Clinical Versus Public Health Perceptions of Notifiable Disease Reporting Burden

Objective

Introduction of new health information technologies can produce unanticipated consequences on existing user behaviors, workflow, etc. Prior to implementing a public health reporting intervention, we conducted a series of interviews regarding workflow and perceptions of task burden with respect to notifiable condition reporting.

Introduction

The importance transmitting clinical information to public health for disease surveillance is well-documented [1]. Conventional reporting processes require health care providers to complete paper-based notifiable condition reports which are transmitted by fax and mail to public health agencies. These processes result in incomplete reports, inconsistencies in reporting frequencies among different diseases and reporting delays [2] as well as time-consuming follow-up by public health to get needed information [3]. One strategy to address these issues is to electronically pre-populate report forms with available clinical, lab and patient data to streamline reporting workflows, increase data completeness and, ultimately, provide access to more timely and accurate surveillance data for public health organizations.

Prior to implementing an intervention that includes using pre-populated forms, we conducted interviews in clinical and public health settings to identify the barriers and facilitators to adopting and utilizing the forms and their potential impact on workflow and perceived burden. These interviews are a component of a larger mixed methods evaluation that will triangulate pre- and post-intervention quantitative data quality measures with qualitative results.

Methods

Semi-structured interviews were conducted between 09/2012 and 07/2013 with individuals (n=11) responsible for submitting notifiable condition reports in 7 outpatient clinics. Semi-structured interviews with public health workers (n=8) in 2 public health agencies were conducted in 09/2013. Interviews focused on facilitators and barriers to the intervention and included questions regarding current reporting practices; perceptions of report completeness, accuracy and timeliness; reporting burden; and concerns and perceived benefits of the pre-populated form intervention.

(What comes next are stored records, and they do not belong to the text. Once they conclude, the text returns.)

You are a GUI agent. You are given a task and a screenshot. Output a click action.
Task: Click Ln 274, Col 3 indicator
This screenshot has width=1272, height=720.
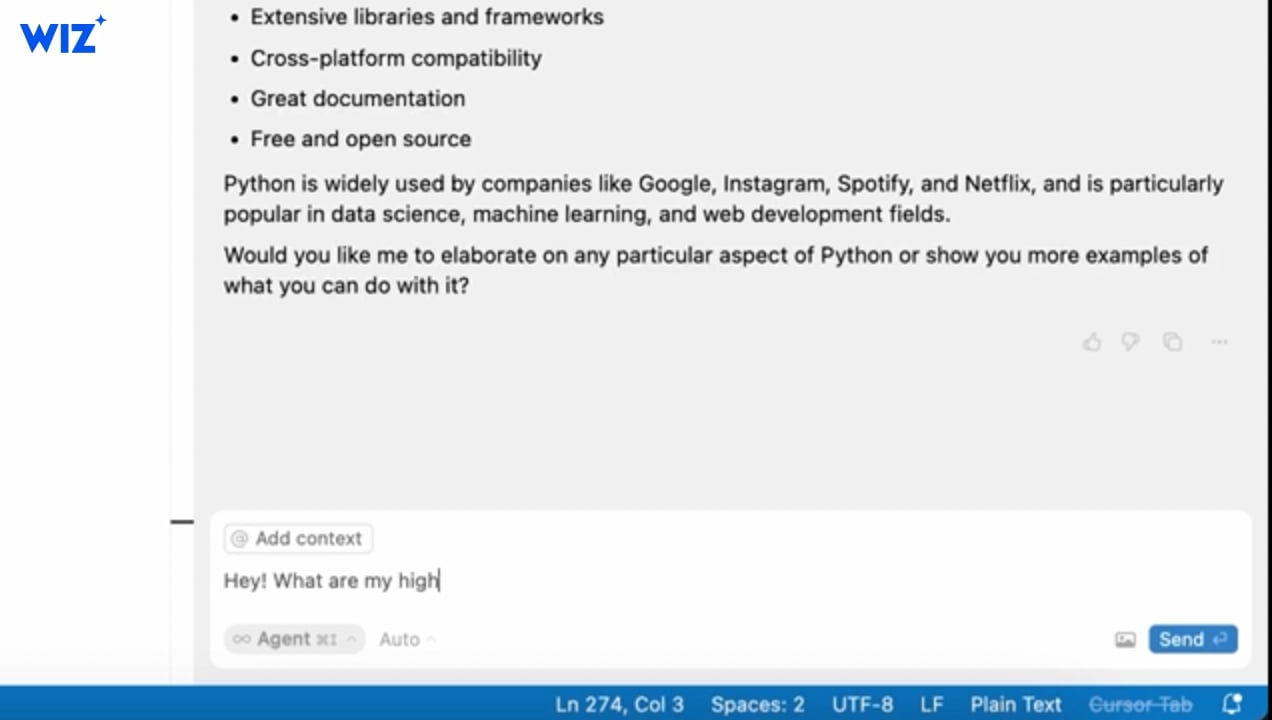pos(619,704)
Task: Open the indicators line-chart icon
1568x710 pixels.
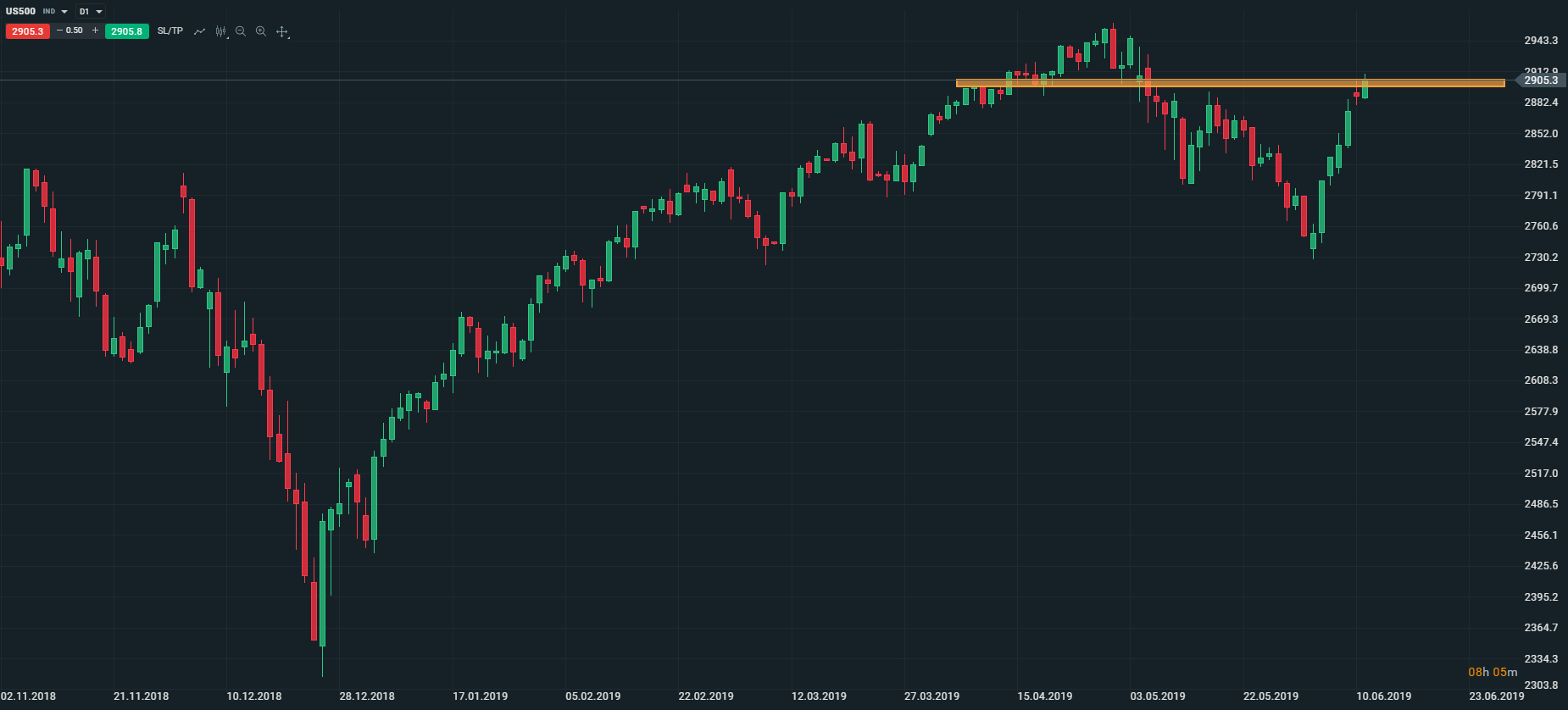Action: 199,31
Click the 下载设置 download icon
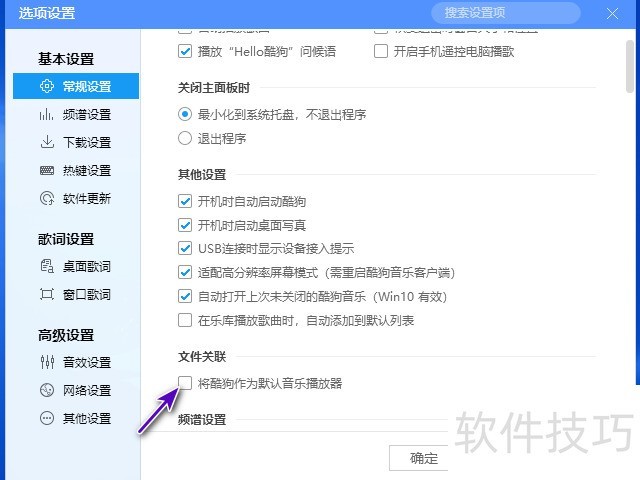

Interviews were recorded, transcribed and imported into qualitative data analysis software. Two coders thematically coded the transcripts and notes taken during the interviews. The study received joint UW/IU Institutional Review Board approval.

Results

Perceptions of burden differ between clinical and public health settings. In the clinical setting, reporting processes are perceived as minimally disruptive to routine workflow and the need to provide supplemental, missing or corrected data is not perceived as occurring frequently enough to be a burden. These results greatly contrast with public health perceptions of burden. Incomplete reports, inaccuracies and reporting delays are seen as severely impacting task burden and public health workers’ ability to interpret disease incidence and make comparisons among public health jurisdictions. While it was anticipated that the intervention could potentially reduce processing burden and provide higher quality surveillance data, some public health respondents expressed concerns regarding capacity for processing a possible increase in number of reports post-intervention.

Conclusions

It is important to identify and address anticipated and unanticipated consequences and their impact on workflow and task burden to ensure health information technology interventions are adopted and utilized in ways that improve individual and population health outcomes.